STATED EXERCISE:
Update the lines below so that every occurrence of "Peyzaj Projelendirme" reads "Peyzaj Tasarımı", keeping all other text unchanged. Omit the pictures from your answer.

MATERIAL TO PROCESS:

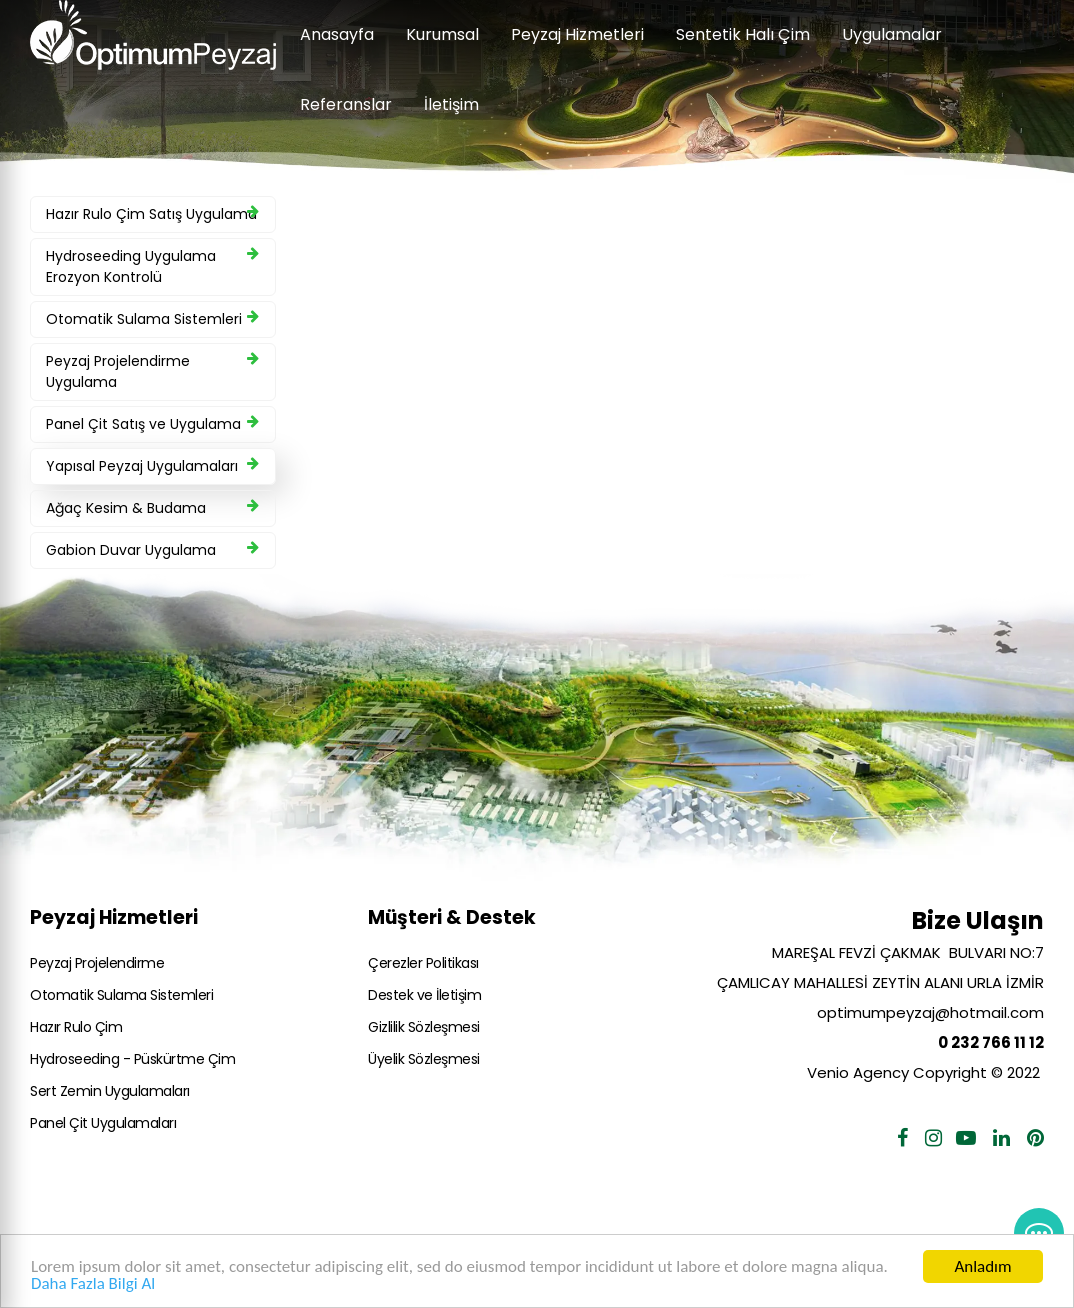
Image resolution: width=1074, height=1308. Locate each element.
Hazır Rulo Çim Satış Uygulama (152, 214)
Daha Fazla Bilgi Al (93, 1284)
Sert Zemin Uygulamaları (110, 1091)
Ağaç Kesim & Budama (152, 508)
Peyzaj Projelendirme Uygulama (152, 371)
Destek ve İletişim (424, 995)
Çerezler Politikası (423, 963)
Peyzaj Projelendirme (97, 963)
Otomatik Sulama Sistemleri (152, 319)
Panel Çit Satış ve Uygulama (152, 424)
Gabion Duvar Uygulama (152, 550)
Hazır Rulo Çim (76, 1027)
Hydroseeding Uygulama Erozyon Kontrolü (152, 266)
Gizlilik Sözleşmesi (424, 1027)
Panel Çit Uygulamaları (103, 1123)
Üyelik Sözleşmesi (424, 1059)
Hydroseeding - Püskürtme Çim (132, 1059)
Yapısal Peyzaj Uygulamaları (152, 466)
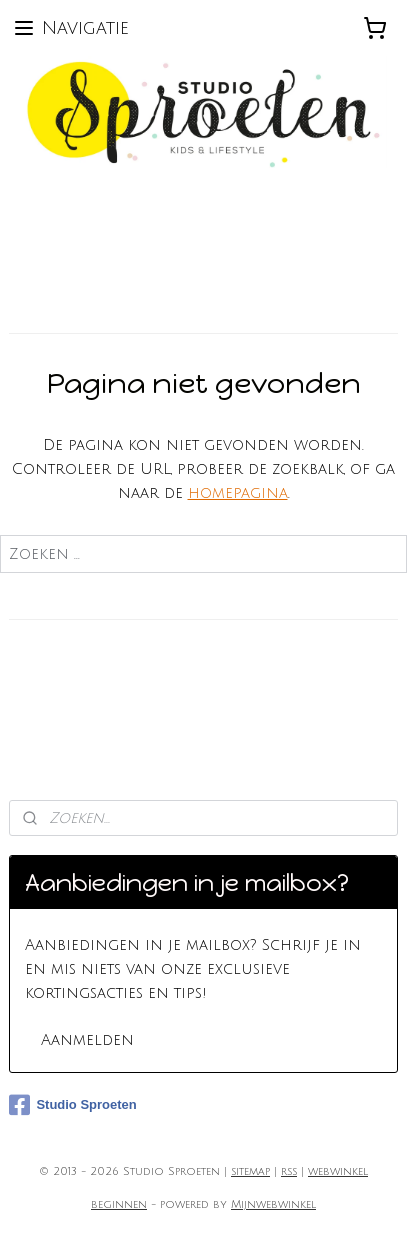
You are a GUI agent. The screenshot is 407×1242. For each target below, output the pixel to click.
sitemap (250, 1172)
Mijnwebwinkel (273, 1205)
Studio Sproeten (72, 1105)
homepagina (238, 493)
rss (289, 1172)
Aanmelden (87, 1040)
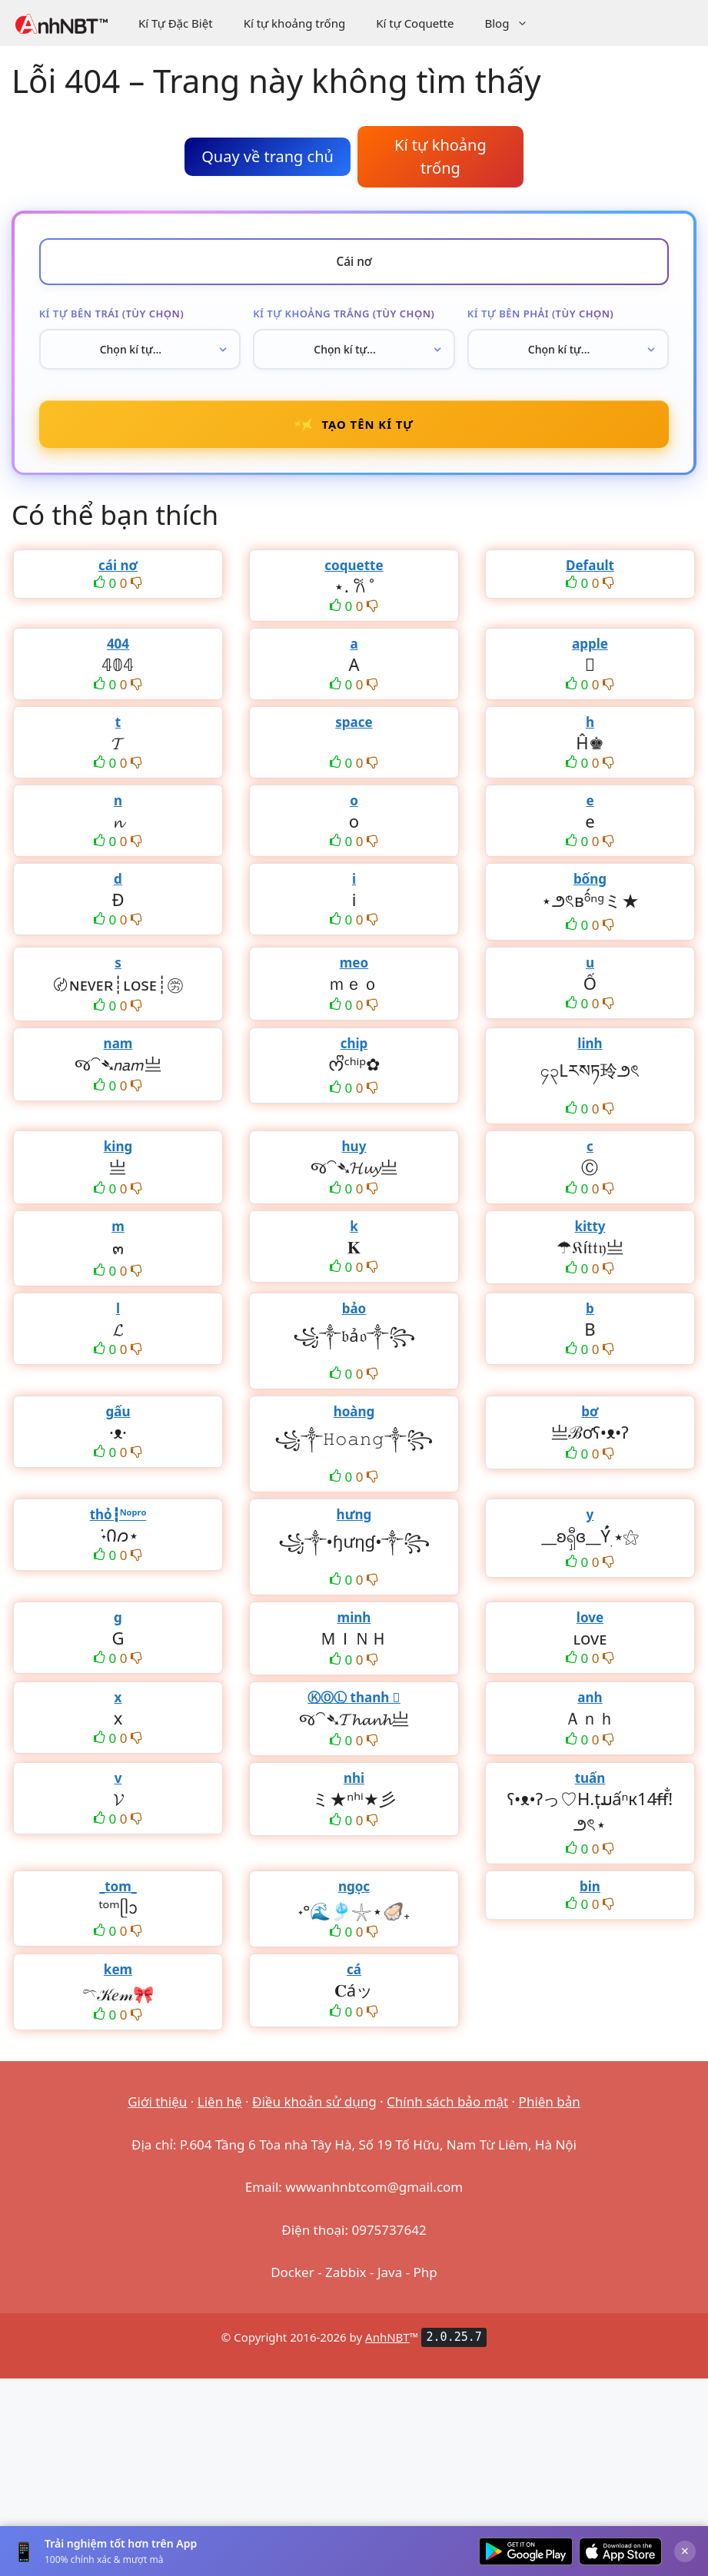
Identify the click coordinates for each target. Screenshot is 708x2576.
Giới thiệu (157, 2108)
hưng (354, 1521)
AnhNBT (387, 2343)
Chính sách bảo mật (447, 2108)
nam (118, 1050)
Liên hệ (220, 2108)
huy (354, 1153)
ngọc (354, 1893)
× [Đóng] (685, 2550)
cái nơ (118, 572)
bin (590, 1893)
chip (354, 1050)
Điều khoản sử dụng (314, 2108)
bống (590, 886)
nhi (354, 1785)
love (590, 1624)
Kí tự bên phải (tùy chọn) (540, 316)
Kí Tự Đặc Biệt (175, 23)
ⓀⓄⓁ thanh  (354, 1704)
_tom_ (118, 1893)
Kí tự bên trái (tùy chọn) (111, 316)
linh (589, 1050)
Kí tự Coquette (415, 23)
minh (354, 1624)
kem (118, 1976)
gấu (118, 1418)
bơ (589, 1418)
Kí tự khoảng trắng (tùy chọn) (343, 316)
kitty (589, 1233)
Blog (513, 23)
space (353, 729)
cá (354, 1976)
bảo (354, 1315)
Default (590, 572)
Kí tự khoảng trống (295, 23)
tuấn (590, 1785)
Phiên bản (549, 2108)
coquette (353, 572)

RESULT BELOW:
Image resolution: width=1074, height=1308. Locate each element.
Hazır Rulo Çim Satış Uygulama (152, 214)
Daha Fazla Bilgi Al (93, 1284)
Sert Zemin Uygulamaları (110, 1091)
Ağaç Kesim & Budama (152, 508)
Peyzaj Tasarımı Uygulama (152, 371)
Destek ve İletişim (424, 995)
Çerezler Politikası (423, 963)
Peyzaj Tasarımı (97, 963)
Otomatik Sulama Sistemleri (152, 319)
Panel Çit Satış ve Uygulama (152, 424)
Gabion Duvar Uygulama (152, 550)
Hazır Rulo Çim (76, 1027)
Hydroseeding Uygulama Erozyon Kontrolü (152, 266)
Gizlilik Sözleşmesi (424, 1027)
Panel Çit Uygulamaları (103, 1123)
Üyelik Sözleşmesi (424, 1059)
Hydroseeding - Püskürtme Çim (132, 1059)
Yapısal Peyzaj Uygulamaları (152, 466)
You are a GUI agent. The screenshot is 407×1242. For each target below, output the pixel to click.
sitemap (250, 1172)
Mijnwebwinkel (273, 1205)
Studio Sproeten (72, 1105)
homepagina (238, 493)
rss (289, 1172)
Aanmelden (87, 1040)
Identify the click coordinates for each target. Screenshot is 708x2576.
Giới thiệu (157, 2108)
hưng (354, 1521)
AnhNBT (387, 2343)
Chính sách bảo mật (447, 2108)
nam (118, 1050)
Liên hệ (220, 2108)
huy (354, 1153)
ngọc (354, 1893)
× [Đóng] (685, 2550)
cái nơ (118, 572)
bin (590, 1893)
chip (354, 1050)
Điều khoản sử dụng (314, 2108)
bống (590, 886)
nhi (354, 1785)
love (590, 1624)
Kí tự bên phải (tùy chọn) (540, 316)
Kí Tự Đặc Biệt (175, 23)
ⓀⓄⓁ thanh  (354, 1704)
_tom_ (118, 1893)
Kí tự bên trái (tùy chọn) (111, 316)
linh (589, 1050)
Kí tự Coquette (415, 23)
minh (354, 1624)
kem (118, 1976)
gấu (118, 1418)
bơ (589, 1418)
Kí tự khoảng trắng (tùy chọn) (343, 316)
kitty (589, 1233)
Blog (513, 23)
space (353, 729)
cá (354, 1976)
bảo (354, 1315)
Default (590, 572)
Kí tự khoảng trống (295, 23)
tuấn (590, 1785)
Phiên bản (549, 2108)
coquette (353, 572)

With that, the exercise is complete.